Table merge_request_diff_commits
(~ 1018M tuples) has (currently) a quite uncostant pattern with a huge spike of 2.5M tuples in an hour and a smoth growth of 800k tuples in 11 days. The table is autovacuumed each 4-11 days. Since migration we had 2 autovacuum that took both around 10 minutes to complete with a total of 3.28M tuples removed.
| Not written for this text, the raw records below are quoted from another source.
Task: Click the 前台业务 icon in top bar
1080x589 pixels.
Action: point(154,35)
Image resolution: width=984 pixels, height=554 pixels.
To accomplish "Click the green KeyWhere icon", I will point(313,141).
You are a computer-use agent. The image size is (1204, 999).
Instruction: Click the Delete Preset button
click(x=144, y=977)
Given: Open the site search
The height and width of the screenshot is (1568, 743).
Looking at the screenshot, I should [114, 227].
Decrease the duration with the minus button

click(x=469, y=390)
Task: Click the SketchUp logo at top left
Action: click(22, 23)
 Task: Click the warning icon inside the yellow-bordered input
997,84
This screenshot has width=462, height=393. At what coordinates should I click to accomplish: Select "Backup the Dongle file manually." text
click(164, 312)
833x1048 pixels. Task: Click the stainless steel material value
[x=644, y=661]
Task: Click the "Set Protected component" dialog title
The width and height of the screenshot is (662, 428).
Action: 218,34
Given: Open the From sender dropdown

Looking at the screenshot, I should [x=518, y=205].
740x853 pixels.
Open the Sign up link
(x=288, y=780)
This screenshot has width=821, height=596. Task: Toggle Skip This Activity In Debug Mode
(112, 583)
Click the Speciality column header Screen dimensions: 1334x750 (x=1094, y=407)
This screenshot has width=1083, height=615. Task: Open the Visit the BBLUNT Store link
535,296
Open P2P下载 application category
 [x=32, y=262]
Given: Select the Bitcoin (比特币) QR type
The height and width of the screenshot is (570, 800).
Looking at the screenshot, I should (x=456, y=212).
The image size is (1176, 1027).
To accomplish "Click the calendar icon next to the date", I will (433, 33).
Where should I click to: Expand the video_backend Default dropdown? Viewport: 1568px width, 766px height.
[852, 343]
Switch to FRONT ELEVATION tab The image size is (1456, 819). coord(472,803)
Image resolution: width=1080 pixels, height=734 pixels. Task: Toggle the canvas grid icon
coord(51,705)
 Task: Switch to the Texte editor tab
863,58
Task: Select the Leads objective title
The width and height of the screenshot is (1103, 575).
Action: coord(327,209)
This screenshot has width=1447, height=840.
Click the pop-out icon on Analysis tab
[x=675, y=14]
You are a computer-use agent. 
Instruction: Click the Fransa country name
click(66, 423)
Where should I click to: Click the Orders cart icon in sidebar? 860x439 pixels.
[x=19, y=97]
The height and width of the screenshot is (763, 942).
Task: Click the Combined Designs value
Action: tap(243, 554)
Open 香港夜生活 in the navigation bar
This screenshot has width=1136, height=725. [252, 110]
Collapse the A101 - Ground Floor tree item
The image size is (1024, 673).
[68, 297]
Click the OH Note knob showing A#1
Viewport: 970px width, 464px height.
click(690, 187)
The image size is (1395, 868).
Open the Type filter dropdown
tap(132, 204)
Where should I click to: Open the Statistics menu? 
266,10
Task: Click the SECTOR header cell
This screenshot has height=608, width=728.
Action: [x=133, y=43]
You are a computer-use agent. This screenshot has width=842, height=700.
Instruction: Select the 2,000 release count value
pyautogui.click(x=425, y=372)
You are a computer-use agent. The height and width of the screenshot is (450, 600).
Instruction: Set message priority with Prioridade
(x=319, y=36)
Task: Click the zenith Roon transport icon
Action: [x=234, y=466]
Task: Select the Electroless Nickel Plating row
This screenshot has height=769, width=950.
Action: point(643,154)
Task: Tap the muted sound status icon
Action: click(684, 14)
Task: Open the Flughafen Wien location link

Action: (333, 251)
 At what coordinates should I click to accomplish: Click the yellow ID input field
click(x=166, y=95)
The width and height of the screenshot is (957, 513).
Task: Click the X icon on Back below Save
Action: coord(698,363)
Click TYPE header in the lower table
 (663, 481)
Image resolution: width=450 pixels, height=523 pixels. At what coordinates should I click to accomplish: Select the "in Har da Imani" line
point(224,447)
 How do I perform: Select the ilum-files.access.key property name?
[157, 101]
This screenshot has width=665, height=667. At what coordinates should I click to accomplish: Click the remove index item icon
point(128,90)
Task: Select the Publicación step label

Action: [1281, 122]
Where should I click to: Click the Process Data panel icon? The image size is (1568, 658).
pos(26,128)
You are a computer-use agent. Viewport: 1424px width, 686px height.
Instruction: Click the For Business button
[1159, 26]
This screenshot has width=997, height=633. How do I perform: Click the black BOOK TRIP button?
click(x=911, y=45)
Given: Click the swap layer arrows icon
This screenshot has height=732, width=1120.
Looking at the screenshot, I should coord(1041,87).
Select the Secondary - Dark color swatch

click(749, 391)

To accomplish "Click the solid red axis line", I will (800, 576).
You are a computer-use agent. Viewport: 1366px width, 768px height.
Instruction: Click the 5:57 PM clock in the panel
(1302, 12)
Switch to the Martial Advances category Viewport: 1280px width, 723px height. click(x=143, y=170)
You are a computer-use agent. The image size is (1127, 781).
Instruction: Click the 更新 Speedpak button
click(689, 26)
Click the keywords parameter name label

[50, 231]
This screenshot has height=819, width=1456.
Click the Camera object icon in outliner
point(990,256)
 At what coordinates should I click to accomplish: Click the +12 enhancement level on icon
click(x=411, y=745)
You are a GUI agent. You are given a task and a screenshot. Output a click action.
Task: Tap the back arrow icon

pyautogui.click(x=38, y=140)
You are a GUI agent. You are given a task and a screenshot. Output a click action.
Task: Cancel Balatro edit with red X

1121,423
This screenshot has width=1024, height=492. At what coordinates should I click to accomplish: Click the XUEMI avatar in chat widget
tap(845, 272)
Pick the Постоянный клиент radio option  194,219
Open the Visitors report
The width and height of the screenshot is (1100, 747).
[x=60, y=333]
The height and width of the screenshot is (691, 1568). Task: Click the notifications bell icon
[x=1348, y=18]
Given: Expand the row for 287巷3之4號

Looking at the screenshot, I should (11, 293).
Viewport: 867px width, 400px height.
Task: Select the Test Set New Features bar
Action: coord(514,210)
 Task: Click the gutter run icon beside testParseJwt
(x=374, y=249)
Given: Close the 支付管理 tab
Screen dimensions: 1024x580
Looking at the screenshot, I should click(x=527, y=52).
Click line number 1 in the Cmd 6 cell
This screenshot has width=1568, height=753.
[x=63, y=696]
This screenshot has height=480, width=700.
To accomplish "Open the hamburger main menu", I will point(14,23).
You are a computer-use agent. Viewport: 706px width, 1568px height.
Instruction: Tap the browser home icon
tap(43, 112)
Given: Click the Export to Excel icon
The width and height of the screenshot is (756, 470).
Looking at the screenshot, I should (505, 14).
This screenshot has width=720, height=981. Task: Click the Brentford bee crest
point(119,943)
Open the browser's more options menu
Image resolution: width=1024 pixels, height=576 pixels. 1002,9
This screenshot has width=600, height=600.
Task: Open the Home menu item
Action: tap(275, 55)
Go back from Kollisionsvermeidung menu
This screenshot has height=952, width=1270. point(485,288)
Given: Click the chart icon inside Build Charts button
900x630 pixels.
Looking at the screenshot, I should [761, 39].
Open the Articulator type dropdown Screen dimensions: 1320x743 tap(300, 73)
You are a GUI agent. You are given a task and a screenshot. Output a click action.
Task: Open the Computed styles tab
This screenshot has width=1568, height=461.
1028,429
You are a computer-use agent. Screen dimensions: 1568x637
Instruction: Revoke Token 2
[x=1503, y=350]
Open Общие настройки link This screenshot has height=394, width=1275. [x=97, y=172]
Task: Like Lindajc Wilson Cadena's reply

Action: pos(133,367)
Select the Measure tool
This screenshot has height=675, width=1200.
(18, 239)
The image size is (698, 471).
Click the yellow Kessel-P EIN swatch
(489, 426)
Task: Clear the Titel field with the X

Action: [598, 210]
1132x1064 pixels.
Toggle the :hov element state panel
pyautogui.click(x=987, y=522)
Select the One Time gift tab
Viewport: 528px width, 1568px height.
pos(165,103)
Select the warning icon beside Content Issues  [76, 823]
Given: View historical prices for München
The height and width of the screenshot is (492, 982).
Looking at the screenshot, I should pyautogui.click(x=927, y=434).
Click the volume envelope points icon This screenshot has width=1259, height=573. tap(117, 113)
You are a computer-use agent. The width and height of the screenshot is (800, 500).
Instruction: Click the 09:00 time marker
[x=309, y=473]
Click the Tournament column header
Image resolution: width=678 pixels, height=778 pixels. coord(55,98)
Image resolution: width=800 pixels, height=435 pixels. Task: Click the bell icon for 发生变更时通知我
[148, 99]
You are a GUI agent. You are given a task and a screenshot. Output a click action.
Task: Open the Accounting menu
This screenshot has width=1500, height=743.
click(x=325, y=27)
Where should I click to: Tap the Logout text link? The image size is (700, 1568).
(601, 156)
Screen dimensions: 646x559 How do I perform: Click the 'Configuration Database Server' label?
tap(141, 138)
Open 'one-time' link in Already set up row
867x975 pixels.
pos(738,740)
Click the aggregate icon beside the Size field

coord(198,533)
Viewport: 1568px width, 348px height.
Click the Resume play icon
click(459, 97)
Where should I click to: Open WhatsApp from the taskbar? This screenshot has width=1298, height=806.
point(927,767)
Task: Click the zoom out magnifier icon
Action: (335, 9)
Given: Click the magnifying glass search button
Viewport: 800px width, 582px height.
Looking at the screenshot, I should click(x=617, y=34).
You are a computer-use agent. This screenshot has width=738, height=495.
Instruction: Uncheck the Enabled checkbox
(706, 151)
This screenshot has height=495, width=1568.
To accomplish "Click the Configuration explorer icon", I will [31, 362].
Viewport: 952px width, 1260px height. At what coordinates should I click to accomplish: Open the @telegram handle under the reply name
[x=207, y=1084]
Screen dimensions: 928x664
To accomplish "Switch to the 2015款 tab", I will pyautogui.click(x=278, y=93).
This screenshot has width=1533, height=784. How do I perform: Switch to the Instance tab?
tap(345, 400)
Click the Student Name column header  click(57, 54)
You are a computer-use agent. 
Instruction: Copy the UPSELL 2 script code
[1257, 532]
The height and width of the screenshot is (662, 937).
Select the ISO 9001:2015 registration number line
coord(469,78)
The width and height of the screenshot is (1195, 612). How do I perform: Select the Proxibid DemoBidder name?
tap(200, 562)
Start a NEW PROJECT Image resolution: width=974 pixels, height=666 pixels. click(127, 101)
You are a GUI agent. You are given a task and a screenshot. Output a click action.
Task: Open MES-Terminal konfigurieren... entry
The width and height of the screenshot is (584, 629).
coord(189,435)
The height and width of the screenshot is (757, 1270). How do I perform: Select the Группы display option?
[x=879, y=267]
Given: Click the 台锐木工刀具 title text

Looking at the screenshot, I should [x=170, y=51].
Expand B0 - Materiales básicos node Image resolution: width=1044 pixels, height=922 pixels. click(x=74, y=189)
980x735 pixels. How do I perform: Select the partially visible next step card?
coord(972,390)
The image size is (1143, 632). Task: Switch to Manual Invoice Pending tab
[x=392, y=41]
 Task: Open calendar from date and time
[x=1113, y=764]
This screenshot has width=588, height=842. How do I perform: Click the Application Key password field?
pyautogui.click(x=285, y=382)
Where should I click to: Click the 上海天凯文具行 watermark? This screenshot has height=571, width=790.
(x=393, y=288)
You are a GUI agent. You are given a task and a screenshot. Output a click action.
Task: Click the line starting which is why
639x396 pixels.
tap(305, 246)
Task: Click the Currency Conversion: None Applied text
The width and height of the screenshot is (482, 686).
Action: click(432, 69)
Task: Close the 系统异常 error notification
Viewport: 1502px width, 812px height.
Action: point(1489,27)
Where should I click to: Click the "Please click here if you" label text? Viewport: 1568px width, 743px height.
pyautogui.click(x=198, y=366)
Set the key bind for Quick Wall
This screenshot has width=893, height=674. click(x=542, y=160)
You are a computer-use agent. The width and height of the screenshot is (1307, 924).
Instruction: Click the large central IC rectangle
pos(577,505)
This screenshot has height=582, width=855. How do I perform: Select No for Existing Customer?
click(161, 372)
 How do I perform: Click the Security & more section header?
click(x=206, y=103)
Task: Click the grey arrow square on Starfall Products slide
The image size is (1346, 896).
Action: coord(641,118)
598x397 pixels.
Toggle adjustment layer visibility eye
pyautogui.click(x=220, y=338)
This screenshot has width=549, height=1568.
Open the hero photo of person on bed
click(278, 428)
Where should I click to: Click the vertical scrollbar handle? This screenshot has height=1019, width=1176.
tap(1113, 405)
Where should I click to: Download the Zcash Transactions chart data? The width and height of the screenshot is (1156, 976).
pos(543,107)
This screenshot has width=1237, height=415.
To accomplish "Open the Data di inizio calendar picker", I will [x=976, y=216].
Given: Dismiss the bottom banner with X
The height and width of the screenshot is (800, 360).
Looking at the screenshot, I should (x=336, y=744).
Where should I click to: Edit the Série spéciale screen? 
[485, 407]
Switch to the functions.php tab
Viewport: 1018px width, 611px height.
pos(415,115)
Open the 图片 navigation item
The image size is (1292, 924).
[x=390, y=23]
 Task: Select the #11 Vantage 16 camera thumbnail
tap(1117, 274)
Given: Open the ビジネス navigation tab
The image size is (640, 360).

Candidate tables for custom configuration
Following a list of all table that can be considered candidate for maintain current autovacuum scale factor. The criterium used to chose those tables among others is that the mean number of autovacuum is not more than 1 per day and the mean num of tuples that are removed is greater or equals to 125k:
Table | Toast of table | Autovacuum count | Autovacuum mean duration | Autovacuum mean removed tuples | Autovacuum mean % of tuples removed (# total table tuples) |
---|---|---|---|---|---|
merge_request_diff_files | 4 | 7 min | 7M | 1,7% (413M) | |
merge_request_diff_commits | 2 | 10 min | 3M | 0,32% (1019M) | |
pg_toast.pg_toast_21971303 | merge_request_diff_files | 3 | 3 min | 3M | 1,5% (170M) |
ci_stages | 4 | 2 min | 547k | 1,32% (42M) | |
ci_builds_metadata | 6 | 21,52 sec | 539k | 1,94% (28M) | |
merge_request_diffs | 11 | 34,08 sec | 337k | 1,66% (20M) | |
events | 2 | 10 min | 321k | 0,16% (197M) | |
push_event_payloads | 1 | 5 min | 294k | 0,19% (153M) | |
geo_repository_updated_events | 1 | 3 min | 224k | 0,32% (70M) | |
notes | 2 | 24 min | 183k | 0,22% (82M) | |
issue_metrics | 5 | 6,37 sec | 148k | 1,92% (8M) | |
routes | 5 | 21,99 sec | 126k | 1,39% (9M) |
The autovacuum_vacuum_scale_factor
and autovacuum_analyze_scale_factor
should be set specifically to 0.005 for those candidate tables. For other table we could raise then the global autovacuum_vacuum_scale_factor
and autovacuum_analyze_scale_factor
to 0.01 having a look at pg_stat_all_table
.n_dead_tup
, to get an estimation of dead tuples, and pg_stat_all_table
.autovacuum_count
. Traking them in a day by day basis and stop when we found a good balance between number of autovacuum done per table and percentage of dead tuples (compared to the size of the table) removed. Then we can repeat this steps until we reach the more conservative scale factor of 0.20 (0.10 for analysis) that is more suitable for small tables with less than 1M tuples and with not much activity (not much dead tuple produced).